Elva has a magical gift. She can see the future when she looks at reflective surfaces like mirrors and water. Of course, Elva has had to hide her power from everyone because they fear what they don’t understand. When Elva has a terrible vision, she seeks guidance from Mathilda to help control her power and use it for good. Mathilda agrees to train her, and a friendship develops, though Mathilda continually warns Elva not to abuse her power. Will Elva heed her warnings, and will this new friendship heal old wounds?
Julie C. Dao is a wonderful storyteller, and I loved her writing style. The rich language and imagery quickly immersed me into this dark fairy tale. The characters are also really interesting. I loved Elva’s eagerness, optimism, and kindness, and Agnes’ conflicted feelings about friendship and fitting in. Mathilda, however, was my favorite. At times, she is strong, independent, and sure, while in other cases she is lonely, needy, and harsh. She has suffered injustices at the hands of intolerant people but is more wounded by the rejection of her friend.

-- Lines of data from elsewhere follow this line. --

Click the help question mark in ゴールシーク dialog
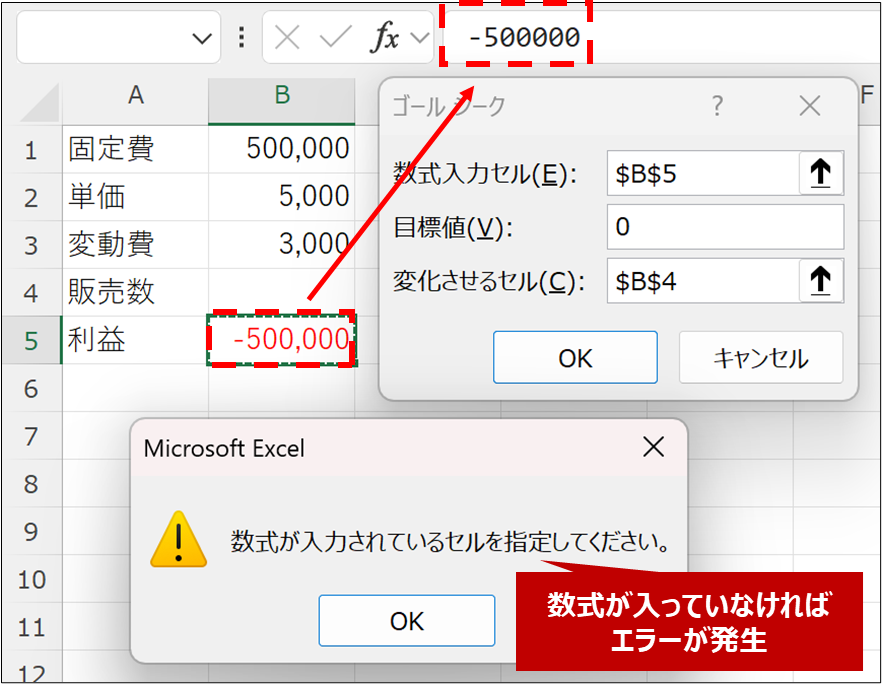Viewport: 882px width, 684px height. (x=717, y=105)
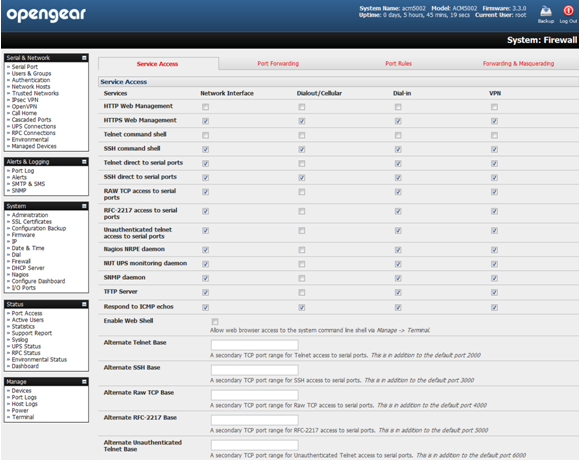Collapse the Serial & Network panel

[84, 58]
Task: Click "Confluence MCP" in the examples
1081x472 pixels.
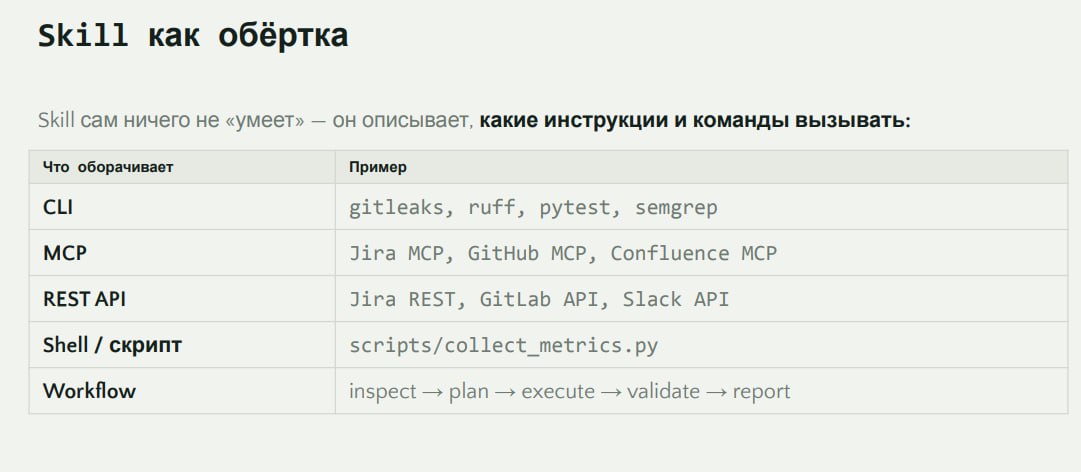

I enjoyed the friendships throughout the story. Agnes and Mathilda had such a lovely friendship at first, and they seemed like they would have a long-lasting connection. They did, just not in the way one would expect. Their fractured relationship leads to an even more interesting friendship between Mathilda and Agnes’ daughter Elva. The author deftly examines relationships and how the bonds of friendship and family can strengthen or fall apart.
Another aspect of the story that I liked was that it focused more on friendships than romantic relationships. That’s not to say that romantic relationships are excluded from the story, but that they are not explored as dynamically or positively as the friendships. Strong suggestions about examining people’s true intentions and being loyal to the people you care about regardless of what other’s think are also really powerful.
I also liked the Grimm Brothers’ allusions woven through the story. Magic mirrors, family curses, glass coffins, and other nods to the classic fairy tales and authors are fabulous. They add a sense of familiarity to a unique and interesting story.
An interesting tale about accepting oneself and others, prioritizing friendship and loyalty over popularity and fitting in, and embracing the power of friendship, this is a YA tale with great messages! Thanks so much to Netgalley and Disney-Hyperion for a copy of the book in exchange for my honest review.
- The strong messages.
- The beautiful writing style.
This is a great book for readers who enjoy fractured fairy tales with strong messages and interesting characters.